Today’s column has more than one reason not to delve too deeply into the lists of candidates for the September 12 PASO primaries formally defined last weekend – firstly, other political pundits have had a full week to publish their own take and secondly, it seems to make more sense to take a post-PASO look at names once their presence on November 14 midterm ballots has been confirmed, rather than waste efforts sifting through hopefuls who will end up on also-ran lists competing within alliances or parties or running for groupings failing to clear the 1.5 percent PASO threshold. Not that these unique primaries in Covid-19 times (reflected by the prominence of past and present health ministers and scientists in lists) lack interest but this column’s brief is comparison with the past, not speculation about the future.
In contrast to the thousands of names listed last Saturday, the number of previous pre-midterm PASO primaries is mercifully short – just two, in 2013 and 2017. The PASO institution itself, as enshrined by Law 26,571 in late 2009, is famously the result of the midterms earlier that year – then ex-president Néstor Kirchner running for Congress was pipped by just 2.5 percent by the Unión-PRO list of Francisco de Narváez in his main stronghold of Buenos Aires Province, when Martín Sabbatella’s allied but separate Nuevo Encuentro list (which would have been merged into the mainstream by the PASO mechanism) polled 5.6 percent. Plenty of rhetoric about democratising political representation (subsequently contradicted by the prevailing insistence on single lists) and restoring transparency to politics but the electoral miscalculation described above was the exclusive reason.
After the first PASO primaries in 2011 had taken all suspense out of the general elections by already handing the recently widowed President Cristina Fernández de Kirchner an absolute majority, the first pre-midterm PASO primaries were held in 2013. If the real aim of creating the PASO mechanism had been to prevent the history of the 2009 humiliation from repeating itself, it was a failure – once more the Victory Front failed to live up to its name, going down to defeat by a margin of almost five percent in its prized bastion of Buenos Aires Province at the hands of another dissident Peronist list, the Renewal Front headed by none other than Sergio Massa, today the junior partner of the ruling triumvirate and Congress Speaker.
That stinging humiliation has led to that year going down in the folk memory as a government defeat. Thus what today’s centrefold interviewee Miguel Angel Pichetto, Mauricio Macri’s 2019 running-mate (and himself re-elected to his third and final term as senator for Río Negro in 2013) has to say about the preceding election: “In 2009 Kirchnerism won practically nationwide while losing by a tiny percentage of votes [in Buenos Aires Province] with Néstor Kirchner at the head, seeing that election as a defeat” could be applied almost word for word to 2013 (apart from Néstor Kirchner’s absence). Yet this idea of a government triumph overlooked due to the eternal obsession with Buenos Aires Province is not quite exact either. The Victory Front only polled 26.3 percent of the vote (even if this doubled any other list in a highly fragmented opposition) and only won under that label in seven of the 23 provinces, even if winning in around half with allies.

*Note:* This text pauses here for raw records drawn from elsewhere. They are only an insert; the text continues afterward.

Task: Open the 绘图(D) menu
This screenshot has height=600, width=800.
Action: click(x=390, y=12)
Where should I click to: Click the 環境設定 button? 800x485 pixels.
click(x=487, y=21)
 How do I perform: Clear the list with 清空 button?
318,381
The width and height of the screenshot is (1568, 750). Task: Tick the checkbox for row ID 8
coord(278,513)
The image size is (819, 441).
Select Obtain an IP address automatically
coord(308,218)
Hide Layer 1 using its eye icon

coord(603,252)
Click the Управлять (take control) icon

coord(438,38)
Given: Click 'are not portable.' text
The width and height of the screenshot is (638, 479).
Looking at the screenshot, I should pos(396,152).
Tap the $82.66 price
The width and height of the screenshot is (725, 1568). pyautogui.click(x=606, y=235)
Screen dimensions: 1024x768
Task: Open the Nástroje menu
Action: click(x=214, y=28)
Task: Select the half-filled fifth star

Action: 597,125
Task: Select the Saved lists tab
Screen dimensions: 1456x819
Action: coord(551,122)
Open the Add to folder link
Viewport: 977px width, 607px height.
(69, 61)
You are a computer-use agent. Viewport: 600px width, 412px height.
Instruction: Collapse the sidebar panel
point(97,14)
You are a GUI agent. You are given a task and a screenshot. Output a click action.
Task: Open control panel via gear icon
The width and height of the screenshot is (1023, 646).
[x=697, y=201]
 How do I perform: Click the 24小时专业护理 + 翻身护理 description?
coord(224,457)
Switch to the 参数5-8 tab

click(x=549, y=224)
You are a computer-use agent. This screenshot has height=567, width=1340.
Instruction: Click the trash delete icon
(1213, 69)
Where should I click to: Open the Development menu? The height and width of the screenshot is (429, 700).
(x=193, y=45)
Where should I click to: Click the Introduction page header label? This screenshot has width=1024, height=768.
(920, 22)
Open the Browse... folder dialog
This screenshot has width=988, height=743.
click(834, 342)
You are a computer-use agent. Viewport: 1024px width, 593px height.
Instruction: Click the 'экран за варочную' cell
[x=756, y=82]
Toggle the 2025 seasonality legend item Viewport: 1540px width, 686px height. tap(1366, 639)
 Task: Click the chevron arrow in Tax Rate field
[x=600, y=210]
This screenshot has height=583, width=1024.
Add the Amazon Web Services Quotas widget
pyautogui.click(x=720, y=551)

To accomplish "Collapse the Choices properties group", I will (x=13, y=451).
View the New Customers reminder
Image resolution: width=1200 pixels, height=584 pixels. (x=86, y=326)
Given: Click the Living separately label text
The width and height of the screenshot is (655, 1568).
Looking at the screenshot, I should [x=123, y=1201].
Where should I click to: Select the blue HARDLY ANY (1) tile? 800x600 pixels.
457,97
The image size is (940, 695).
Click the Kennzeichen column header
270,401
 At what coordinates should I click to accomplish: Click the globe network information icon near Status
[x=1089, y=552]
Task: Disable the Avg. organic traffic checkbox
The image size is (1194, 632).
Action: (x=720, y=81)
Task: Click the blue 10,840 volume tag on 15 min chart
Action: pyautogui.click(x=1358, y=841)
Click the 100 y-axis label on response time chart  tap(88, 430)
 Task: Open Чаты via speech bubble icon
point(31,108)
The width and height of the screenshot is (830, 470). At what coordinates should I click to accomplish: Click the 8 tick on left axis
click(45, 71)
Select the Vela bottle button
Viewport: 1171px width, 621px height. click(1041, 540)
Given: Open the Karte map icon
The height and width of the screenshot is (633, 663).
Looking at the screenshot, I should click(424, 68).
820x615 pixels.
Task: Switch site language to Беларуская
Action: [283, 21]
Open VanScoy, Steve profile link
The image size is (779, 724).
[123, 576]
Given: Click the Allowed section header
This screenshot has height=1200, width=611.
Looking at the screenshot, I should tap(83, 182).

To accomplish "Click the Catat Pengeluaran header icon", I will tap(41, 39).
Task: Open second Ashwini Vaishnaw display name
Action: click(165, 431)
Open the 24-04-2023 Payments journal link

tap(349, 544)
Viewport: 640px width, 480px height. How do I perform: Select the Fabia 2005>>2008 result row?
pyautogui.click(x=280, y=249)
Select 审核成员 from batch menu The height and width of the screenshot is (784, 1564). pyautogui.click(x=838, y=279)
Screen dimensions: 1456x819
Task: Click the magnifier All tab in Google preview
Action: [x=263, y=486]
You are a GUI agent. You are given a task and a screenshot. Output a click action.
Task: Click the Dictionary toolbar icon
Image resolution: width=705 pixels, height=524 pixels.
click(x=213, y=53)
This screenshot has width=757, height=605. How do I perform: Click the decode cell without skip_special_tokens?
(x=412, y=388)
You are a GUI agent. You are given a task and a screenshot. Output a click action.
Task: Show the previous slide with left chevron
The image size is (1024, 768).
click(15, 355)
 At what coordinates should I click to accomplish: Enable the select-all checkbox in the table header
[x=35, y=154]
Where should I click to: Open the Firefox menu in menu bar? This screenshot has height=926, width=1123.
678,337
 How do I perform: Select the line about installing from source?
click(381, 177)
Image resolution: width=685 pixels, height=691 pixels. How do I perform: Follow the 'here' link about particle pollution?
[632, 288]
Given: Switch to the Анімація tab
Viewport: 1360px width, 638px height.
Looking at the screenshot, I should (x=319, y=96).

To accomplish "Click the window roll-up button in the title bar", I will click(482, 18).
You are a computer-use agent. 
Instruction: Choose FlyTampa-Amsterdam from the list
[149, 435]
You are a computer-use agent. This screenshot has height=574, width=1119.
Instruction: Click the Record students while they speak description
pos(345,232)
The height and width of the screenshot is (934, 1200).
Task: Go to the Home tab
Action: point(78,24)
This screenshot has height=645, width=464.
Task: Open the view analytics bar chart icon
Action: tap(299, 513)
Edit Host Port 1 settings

The writing was thus already on the wall against any fourth Kirchnerite term in that 2013 PASO primary. Almost all of the opposition fragments from that primary had teamed up under Macri by 2015 apart from Massa’s Renewal Front, which was offering tacit support. The PASO primaries in that year nevertheless seemed to make the election of Peronist standard-bearer Daniel Scioli almost a done deal by giving him a lead of nearly 15 percent (almost the same PASO margin which was to doom Macri four years later) but that huge advantage dramatically shrank to three points in the first round of the elections with Scioli’s percentage actually shrinking from the primary. Macri duly won the run-off and took office at the end of the year, thus setting our stage for the 2017 PASO primaries.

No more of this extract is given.